According to the New York Post, de Blasio, true to form, said he wasn’t thinking that far ahead quite yet and instead was focusing on reopening schools for Sept. 10.
Meanwhile, headlines prophesizing the city’s coming collapse under de Blasio’s leadership are dominating coverage, as spiking crime rates and crippling lockdowns banning any kind of activity except protesting for social justice suffocate the Big Apple and drive out its rich residents who fund the government’s operations and all its social services.
“New York is dead forever,” read one doomsday piece in the the New York Post.
In early March, many people (not me) left NYC when they felt it would provide safety from the virus and they no longer needed to go to work and all the restaurants were closed. People figured, “I’ll get out for a month or two and then come back.”
They are all still gone.
And then in June, during rioting and looting, a second wave of NYC-ers (this time me) left. I have kids. Nothing was wrong with the protests, but I was a little nervous when I saw videos of rioters after curfew trying to break into my building.
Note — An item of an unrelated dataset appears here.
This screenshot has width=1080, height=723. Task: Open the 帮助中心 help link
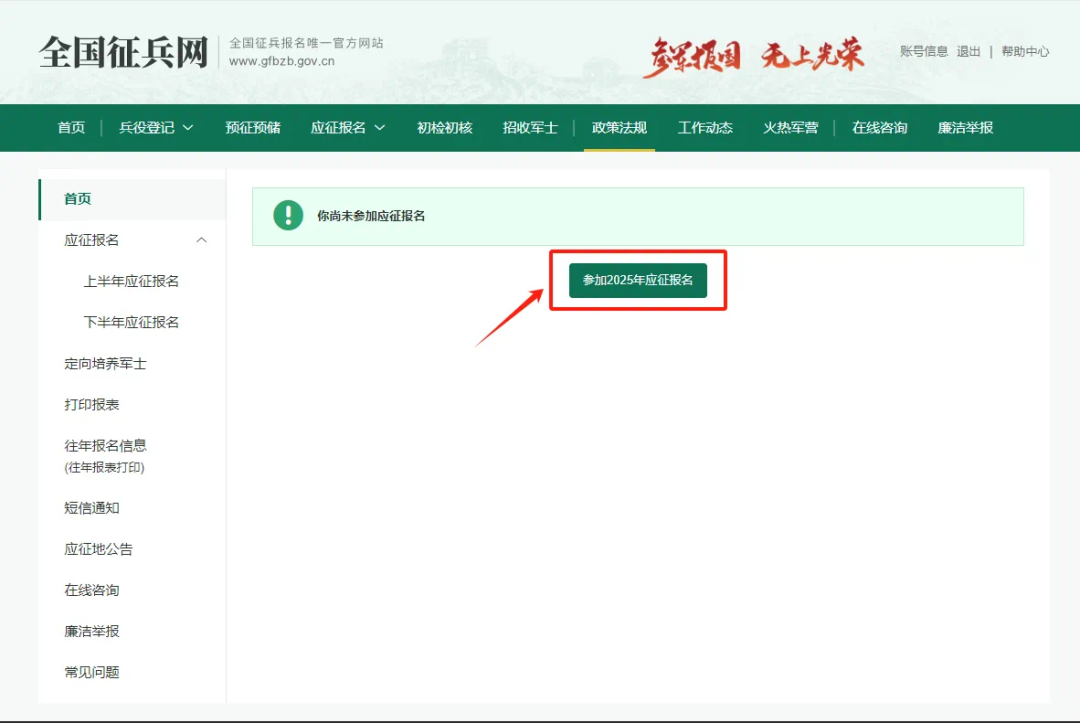coord(1022,50)
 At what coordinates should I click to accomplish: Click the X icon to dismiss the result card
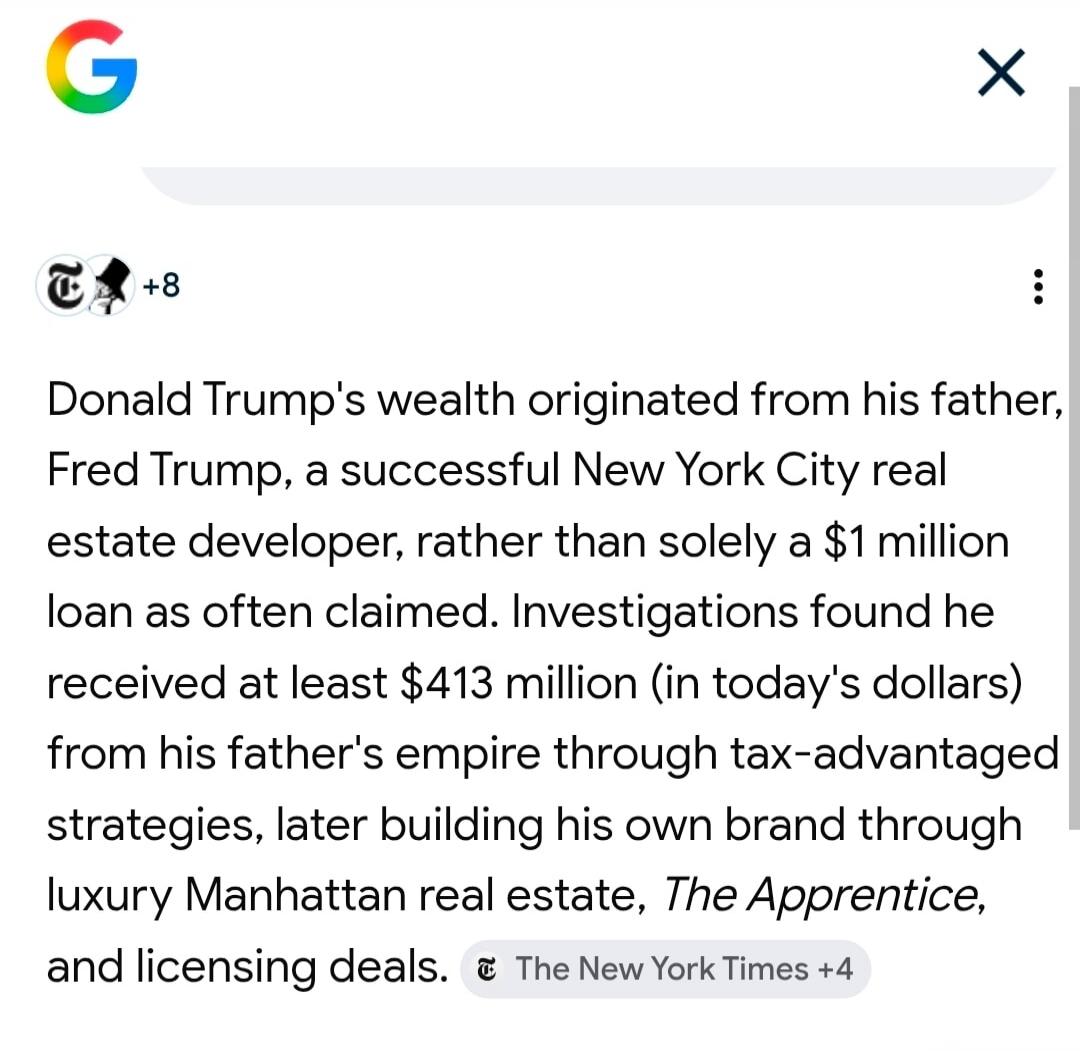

Many people left temporarily but there were also people leaving permanently. Friends of mine moved to Nashville, Miami, Austin, Denver, Salt Lake City, Austin, Dallas, etc.
Now a third wave of people are leaving. But they might be too late. Prices are down 30-50% on both rentals and sales, no matter what real estate people tell you. And rentals soaring in the second- and third-tier cities.
According to Fox Business, a report from New World Wealth and Webster Pacific revealed that the combined wealth of the city deteriorated by $336 million by the end of June, just more than a month after George Floyd’s death.